On the first night the bombardment was unsuccessful. Sanderson had been on several such errands before, but usually as a pilot of a guarding battleplane. The actual dropping of the bombs became his duty on this occasion, and likewise upon the following night.

He left Captain Dexter fuming and fussing at the aviation quarters because he could not go with the flying squadron. The shipmaster had actually learned a good bit about aviation and only his age kept him from volunteering for work at the front as a pilot.

Indeed, his age had not deterred him from volunteering, only it had caused the authorities to refuse his services. When Mademoiselle Roberta Melnotte heard of his attempt to enlist in the Flying Corps she was vastly perturbed. She was almost ready to put on her hat and rush to the authorities to oppose his enlistment, believing that he surely would be accepted.

"He is a so-brave man, that Monsieur le Capitaine Dexter," she explained to a friend in the American embassy. "He has the spirit of a boy. He has already learned—ma foi!—to pilot an aeroplane. Next, I suppose, he will seek to be commander of a submarine. He declares he did not promise his three daughters, Mesdames Prudence, Patience and Penelope, not to sail either in the air or beneath the sea."

Captain Dexter had presented two fully equipped aeroplanes to the Lafayette Escadrille, and they would soon be shipped to the front. Frank Sanderson was to pilot one of them when it arrived. He was now, however, engaged with the bombarding unit and was bomb-dropper on a machine the night that the attack upon the railroad line behind the German battlefront was successful.

A man named Lefevre, an American, was with Sanderson and drove the airplane.
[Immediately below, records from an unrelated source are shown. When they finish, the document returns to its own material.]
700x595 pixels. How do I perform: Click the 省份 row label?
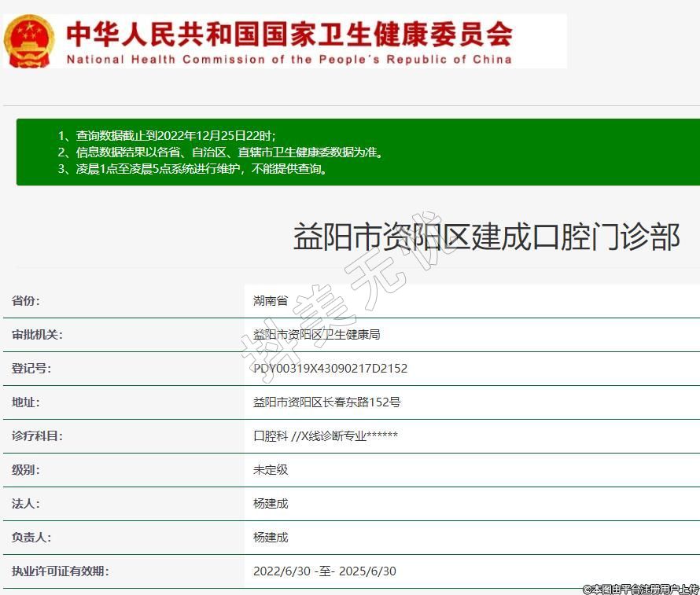26,301
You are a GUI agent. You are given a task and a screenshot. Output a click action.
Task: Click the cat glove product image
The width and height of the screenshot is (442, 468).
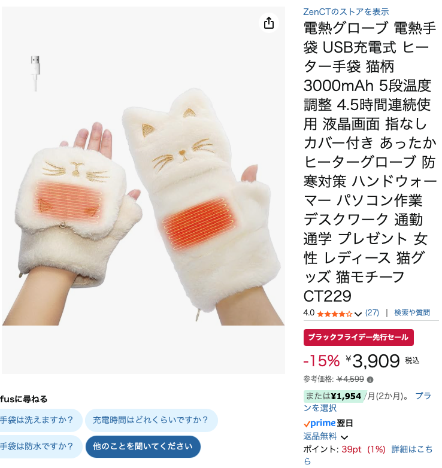click(x=143, y=190)
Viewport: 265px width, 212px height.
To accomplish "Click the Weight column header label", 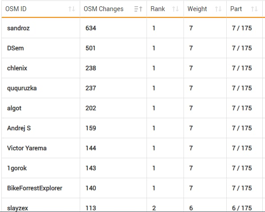I will coord(197,9).
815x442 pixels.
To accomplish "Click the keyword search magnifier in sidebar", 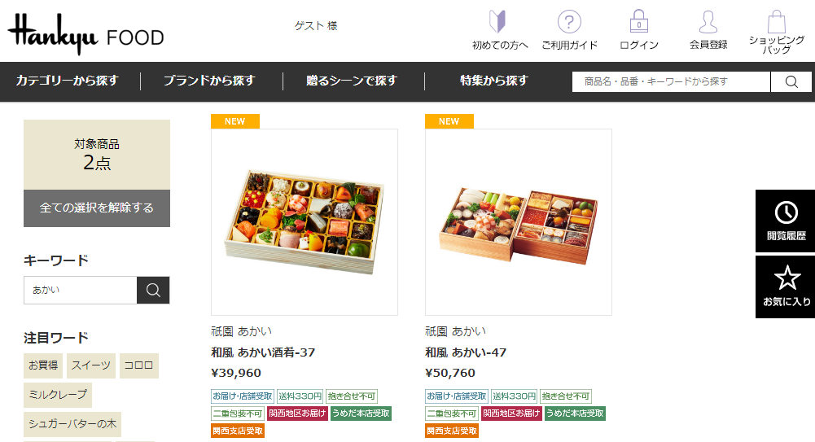I will pos(153,290).
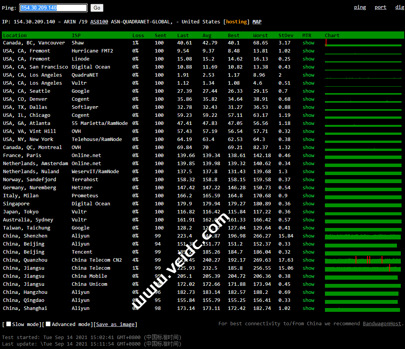Open the ping tab link
The height and width of the screenshot is (349, 405).
click(360, 7)
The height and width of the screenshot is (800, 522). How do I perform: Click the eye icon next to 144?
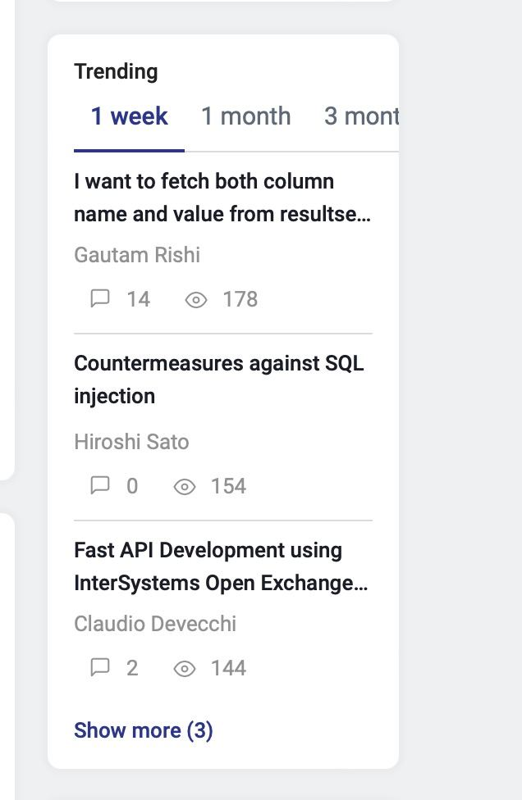pos(185,669)
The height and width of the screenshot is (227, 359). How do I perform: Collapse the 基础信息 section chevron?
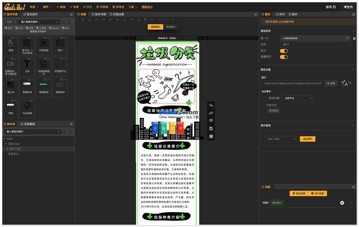[353, 31]
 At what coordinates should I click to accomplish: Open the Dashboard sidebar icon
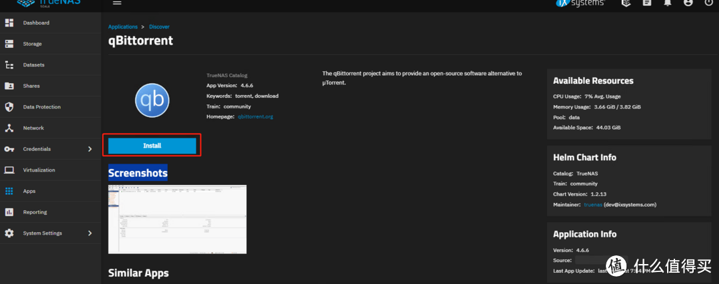[x=9, y=23]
They got a flash signal from the captain of the squadron about two o'clock in the morning that the railroad line had been found.

Having been flying high, they descended quickly, and, the night being dark with a haze overhead that quite hid the stars, the pilot had to depend almost entirely upon the indicating barometer for a knowledge of their height above the ground.

"We're getting close to it, Lefevre, I believe," Sanderson urged. "I've the feel of the ground in me. This wind has blown over a swamp—I can smell it."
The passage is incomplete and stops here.